Não sabemos exatamente por que os alimentos ultraprocessados têm esses efeitos, mas Chris relata que a maioria das hipóteses considera que se trata de uma combinação dos métodos de processamento e de sua composição artificial de nutrientes.
Impacto sobre o quanto comemos
Chris conversou com Kevin Hall, pesquisador sênior do National Institute of Health, para o documentário. Em sua pesquisa, Hall testou duas dietas que eram iguais em termos de teor de gordura, açúcar, sal e fibras, mas uma era composta de alimentos não processados e a outra de cerca de 80% de alimentos ultraprocessados. Os participantes puderam comer os alimentos oferecidos à vontade.
O estudo constatou que “as pessoas que seguiram a dieta ultraprocessada acabaram ingerindo 500 calorias a mais por dia [e] ganharam quase um quilo de peso corporal em duas semanas”, diz Hall.
Os exames de sangue mostraram um aumento no hormônio responsável pela fome e uma diminuição no hormônio que nos faz sentir saciados entre os participantes que consumiram a dieta rica em alimentos ultraprocessados. Esses resultados foram consistentes com a experiência de Chris — seu hormônio da fome aumentou em 30% durante o experimento, o que pode ter incentivado o consumo excessivo.
Hall também descobriu que os participantes da dieta ultraprocessada comiam muito mais rapidamente do que os da dieta minimamente processada, o que pode ter contribuído para o consumo de mais calorias. Chris também passou por isso, pois muitos dos “alimentos são muito fáceis de mastigar e engolir”. Estudos anteriores sugerem que comer devagar diminui a fome.
‘É muito difícil parar de comer’
“Eu sentia ansiedade por comida com muito mais frequência”, diz Chris. Pesquisas anteriores descobriram que alguns alimentos, incluindo pizzas ultraprocessadas, chocolate, batatas fritas e bolos, podem provocar desejos, perda de controle e incapacidade de cortar o consumo.
Há evidências de que alimentos ricos em carboidratos e gordura (como muitos alimentos ultraprocessados) podem acionar os centros do cérebro responsáveis pela recompensa, emoção e motivação. Um estudo de imagens cerebrais sugere que quanto maior a frequência com que você sente a recompensa dos alimentos, mais você precisa consumir para manter o mesmo prazer.
Muitos alimentos ultraprocessados passaram por muitos testes para se tornarem “perfeitos”. O sabor, o nível de salinidade, a sensação na boca, a mastigação e até mesmo o som que fazem quando ingeridos podem ter sido ajustados. “Não acho que ninguém em nenhuma empresa de alimentos tenha se proposto a fazer com que as pessoas ganhassem peso”, diz Chris, acrescentando que se trata de um “efeito colateral dos alimentos realmente deliciosos e que é muito difícil parar de comê-los”.
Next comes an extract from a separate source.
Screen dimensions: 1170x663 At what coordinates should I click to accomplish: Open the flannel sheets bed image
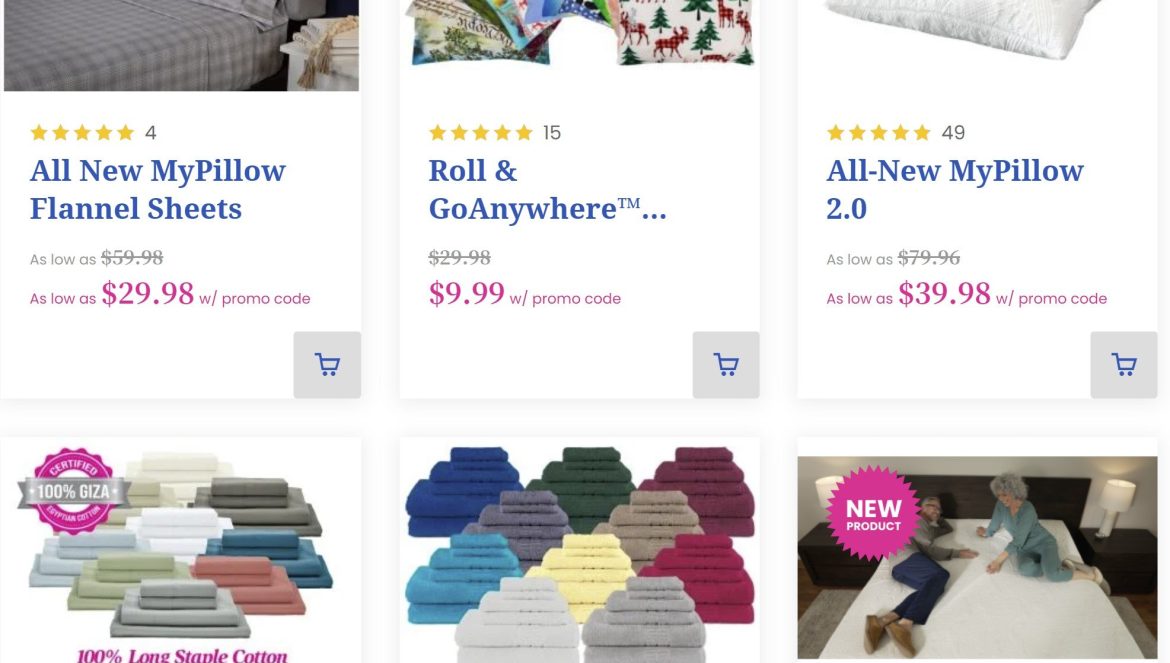click(181, 45)
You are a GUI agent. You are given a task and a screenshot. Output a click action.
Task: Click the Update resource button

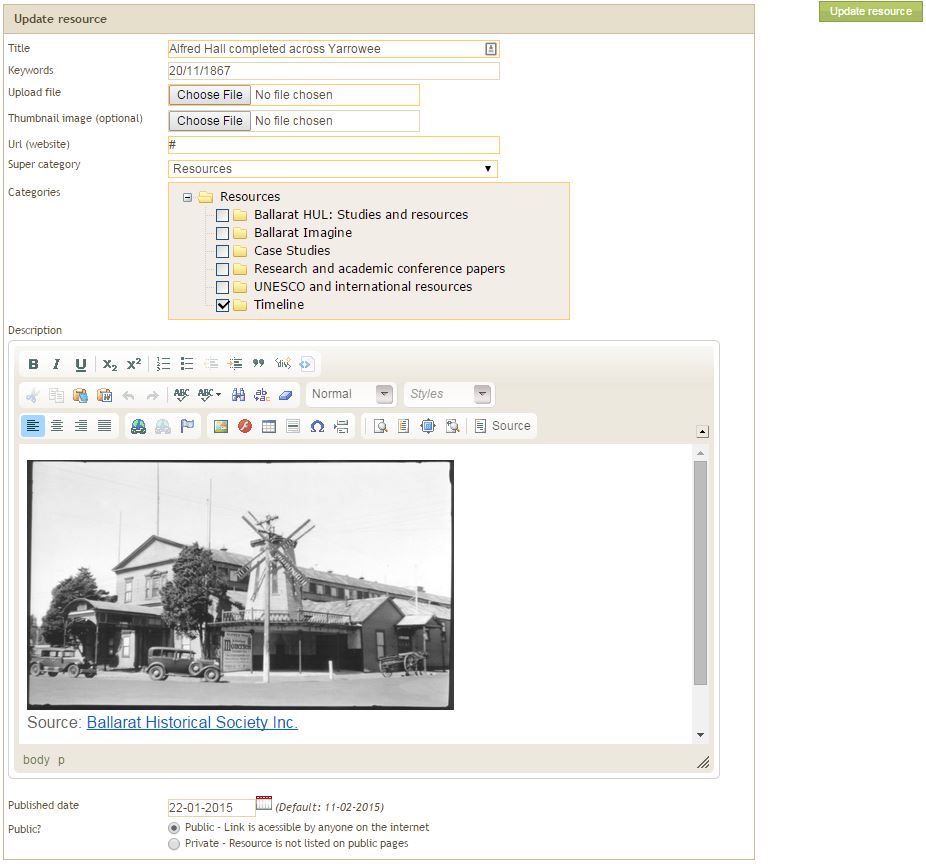tap(870, 12)
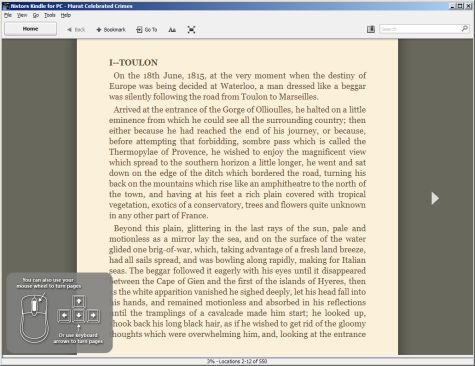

Devemos evitar todos os alimentos ultraprocessados?
Os alimentos podem ser categorizados como minimamente ou não processados (por exemplo, tomates), processados (tomates enlatados) e ultraprocessados (molho de tomate para macarrão comprado em loja). Alguns alimentos ultraprocessados são mais saudáveis do que outros — cereais matinais integrais, pão integral fatiado, feijões cozidos em lata e bebidas à base de soja ou vegetais sem açúcar são todos ultraprocessados, mas têm benefícios nutricionais. Assim como molhos prontos para massas, refeições prontas, pastas e carnes fatiadas podem ser saudáveis.
Alguns alimentos pré-preparados não são ultraprocessados, mas aqueles que incluem aditivos e produtos químicos não utilizados na culinária caseira provavelmente são. A disponibilidade, a conveniência e o marketing dos alimentos ultraprocessados faz com que seja “quase impossível” restringir a sua circulação, diz Chris.
Embora uma dieta rica em alimentos ultraprocessados não seja recomendada, é improvável que o consumo ocasional desses alimentos cause riscos à saúde, de acordo com a nutricionista Ro Huntriss. “Ter uma dieta saudável tem tudo a ver com equilíbrio.”